● **WHAT IS NEEDED**:
Copy out the lines word for word, beginning with the line that contains "Describe the element at coordinates (22, 511)" and ending with the line that contains "center [94, 91].", both included.

────────────────────

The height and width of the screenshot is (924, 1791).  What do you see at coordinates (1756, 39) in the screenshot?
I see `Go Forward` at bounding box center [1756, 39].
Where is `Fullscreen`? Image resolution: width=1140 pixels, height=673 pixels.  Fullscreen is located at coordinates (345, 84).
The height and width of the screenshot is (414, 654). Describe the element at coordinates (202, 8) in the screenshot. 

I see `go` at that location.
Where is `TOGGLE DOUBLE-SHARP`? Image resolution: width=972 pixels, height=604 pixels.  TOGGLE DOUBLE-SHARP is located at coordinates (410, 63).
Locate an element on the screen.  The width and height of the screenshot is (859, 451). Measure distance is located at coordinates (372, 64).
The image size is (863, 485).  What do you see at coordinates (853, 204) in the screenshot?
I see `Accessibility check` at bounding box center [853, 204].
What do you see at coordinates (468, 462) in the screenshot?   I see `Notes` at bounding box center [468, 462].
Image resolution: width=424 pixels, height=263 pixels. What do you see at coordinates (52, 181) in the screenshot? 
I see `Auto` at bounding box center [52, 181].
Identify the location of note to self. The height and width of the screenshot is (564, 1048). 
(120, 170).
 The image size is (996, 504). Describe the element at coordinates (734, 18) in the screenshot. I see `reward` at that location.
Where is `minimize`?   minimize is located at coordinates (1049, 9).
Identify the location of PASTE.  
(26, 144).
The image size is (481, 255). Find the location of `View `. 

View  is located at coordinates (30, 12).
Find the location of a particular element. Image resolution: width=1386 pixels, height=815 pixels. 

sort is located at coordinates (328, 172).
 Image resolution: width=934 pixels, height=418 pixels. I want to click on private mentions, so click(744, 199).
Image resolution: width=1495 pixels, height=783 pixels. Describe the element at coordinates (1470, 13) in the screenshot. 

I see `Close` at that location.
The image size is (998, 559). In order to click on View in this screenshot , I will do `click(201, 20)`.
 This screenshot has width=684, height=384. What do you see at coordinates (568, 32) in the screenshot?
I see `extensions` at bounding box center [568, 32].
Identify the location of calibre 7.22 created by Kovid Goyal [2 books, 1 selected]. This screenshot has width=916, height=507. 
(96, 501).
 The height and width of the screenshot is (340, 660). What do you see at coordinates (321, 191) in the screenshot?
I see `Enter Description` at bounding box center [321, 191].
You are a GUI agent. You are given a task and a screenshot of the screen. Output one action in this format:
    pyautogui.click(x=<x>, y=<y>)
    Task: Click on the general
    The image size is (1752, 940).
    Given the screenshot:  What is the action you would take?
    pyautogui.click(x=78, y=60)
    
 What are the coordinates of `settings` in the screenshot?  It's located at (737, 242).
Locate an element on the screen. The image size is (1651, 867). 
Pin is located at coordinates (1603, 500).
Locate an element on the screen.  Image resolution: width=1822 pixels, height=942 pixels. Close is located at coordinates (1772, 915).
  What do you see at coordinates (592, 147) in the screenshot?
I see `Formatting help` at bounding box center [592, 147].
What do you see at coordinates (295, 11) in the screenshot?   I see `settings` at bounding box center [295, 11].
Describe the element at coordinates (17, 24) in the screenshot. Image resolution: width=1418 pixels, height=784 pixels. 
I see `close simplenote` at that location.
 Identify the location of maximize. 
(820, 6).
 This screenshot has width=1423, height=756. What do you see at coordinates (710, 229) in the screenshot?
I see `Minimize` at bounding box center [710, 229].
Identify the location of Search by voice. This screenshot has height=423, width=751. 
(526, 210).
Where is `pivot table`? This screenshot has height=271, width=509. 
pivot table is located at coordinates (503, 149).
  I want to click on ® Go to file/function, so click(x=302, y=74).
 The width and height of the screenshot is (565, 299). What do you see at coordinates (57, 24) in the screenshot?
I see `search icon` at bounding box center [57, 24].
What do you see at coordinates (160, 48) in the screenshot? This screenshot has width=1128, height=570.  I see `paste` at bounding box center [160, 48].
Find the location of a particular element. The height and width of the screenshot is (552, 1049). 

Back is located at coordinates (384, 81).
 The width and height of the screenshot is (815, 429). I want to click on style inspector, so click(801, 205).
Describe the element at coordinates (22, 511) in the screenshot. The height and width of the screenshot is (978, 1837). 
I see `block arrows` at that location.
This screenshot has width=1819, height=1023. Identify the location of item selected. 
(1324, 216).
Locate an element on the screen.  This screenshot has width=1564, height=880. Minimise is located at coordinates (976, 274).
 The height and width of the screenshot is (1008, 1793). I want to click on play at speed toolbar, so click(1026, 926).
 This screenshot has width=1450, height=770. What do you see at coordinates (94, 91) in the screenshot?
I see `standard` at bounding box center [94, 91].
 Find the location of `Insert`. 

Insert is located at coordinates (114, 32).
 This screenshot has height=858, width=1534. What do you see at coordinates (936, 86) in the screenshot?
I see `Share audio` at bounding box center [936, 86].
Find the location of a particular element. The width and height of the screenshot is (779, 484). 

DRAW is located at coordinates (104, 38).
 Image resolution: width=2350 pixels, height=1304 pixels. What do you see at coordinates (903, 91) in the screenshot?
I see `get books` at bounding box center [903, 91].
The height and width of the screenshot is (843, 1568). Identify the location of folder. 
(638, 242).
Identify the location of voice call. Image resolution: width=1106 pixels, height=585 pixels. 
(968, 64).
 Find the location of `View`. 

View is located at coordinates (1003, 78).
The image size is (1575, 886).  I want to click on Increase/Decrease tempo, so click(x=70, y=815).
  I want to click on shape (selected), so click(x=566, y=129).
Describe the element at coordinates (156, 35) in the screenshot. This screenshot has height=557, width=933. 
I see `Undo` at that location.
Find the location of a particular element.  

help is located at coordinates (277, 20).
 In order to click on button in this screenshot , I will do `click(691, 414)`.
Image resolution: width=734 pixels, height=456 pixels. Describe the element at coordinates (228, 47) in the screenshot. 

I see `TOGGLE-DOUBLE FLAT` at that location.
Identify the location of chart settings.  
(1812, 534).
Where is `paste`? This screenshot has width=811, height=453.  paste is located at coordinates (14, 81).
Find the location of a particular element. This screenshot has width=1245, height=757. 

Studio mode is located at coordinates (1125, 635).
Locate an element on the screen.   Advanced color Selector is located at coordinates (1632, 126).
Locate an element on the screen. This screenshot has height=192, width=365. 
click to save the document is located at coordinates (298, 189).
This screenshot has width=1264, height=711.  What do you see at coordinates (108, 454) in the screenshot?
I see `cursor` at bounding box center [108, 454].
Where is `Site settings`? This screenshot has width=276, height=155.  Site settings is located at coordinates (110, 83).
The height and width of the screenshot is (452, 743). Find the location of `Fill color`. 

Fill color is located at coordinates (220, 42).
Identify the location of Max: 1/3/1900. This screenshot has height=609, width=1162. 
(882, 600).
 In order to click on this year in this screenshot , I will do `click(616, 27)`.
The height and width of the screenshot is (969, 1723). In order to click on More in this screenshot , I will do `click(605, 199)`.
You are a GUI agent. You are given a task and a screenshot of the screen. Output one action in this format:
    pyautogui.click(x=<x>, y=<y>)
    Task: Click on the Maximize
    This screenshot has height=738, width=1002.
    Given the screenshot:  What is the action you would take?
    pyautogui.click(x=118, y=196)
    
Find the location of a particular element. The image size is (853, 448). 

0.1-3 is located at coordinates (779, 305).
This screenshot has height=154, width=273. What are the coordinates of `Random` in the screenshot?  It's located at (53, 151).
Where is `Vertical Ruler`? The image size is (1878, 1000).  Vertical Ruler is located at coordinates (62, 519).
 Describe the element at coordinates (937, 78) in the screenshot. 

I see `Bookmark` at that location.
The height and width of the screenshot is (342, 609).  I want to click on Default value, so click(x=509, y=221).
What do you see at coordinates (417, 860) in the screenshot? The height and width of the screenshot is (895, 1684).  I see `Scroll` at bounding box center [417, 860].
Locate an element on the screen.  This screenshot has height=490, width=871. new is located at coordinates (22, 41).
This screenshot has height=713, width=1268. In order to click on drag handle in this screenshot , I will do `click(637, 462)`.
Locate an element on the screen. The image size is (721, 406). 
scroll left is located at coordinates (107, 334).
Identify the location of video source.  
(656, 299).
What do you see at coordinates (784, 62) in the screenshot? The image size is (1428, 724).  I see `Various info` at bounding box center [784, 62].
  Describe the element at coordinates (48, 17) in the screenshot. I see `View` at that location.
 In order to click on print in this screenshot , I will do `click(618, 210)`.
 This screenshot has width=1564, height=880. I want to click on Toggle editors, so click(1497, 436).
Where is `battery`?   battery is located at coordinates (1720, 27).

────────────────────

● **OUTPUT FOR THIS TASK**:
Describe the element at coordinates (22, 511) in the screenshot. The height and width of the screenshot is (978, 1837). 
I see `block arrows` at that location.
This screenshot has width=1819, height=1023. Identify the location of item selected. 
(1324, 216).
Locate an element on the screen.  This screenshot has width=1564, height=880. Minimise is located at coordinates (976, 274).
 The height and width of the screenshot is (1008, 1793). I want to click on play at speed toolbar, so click(1026, 926).
 This screenshot has width=1450, height=770. What do you see at coordinates (94, 91) in the screenshot?
I see `standard` at bounding box center [94, 91].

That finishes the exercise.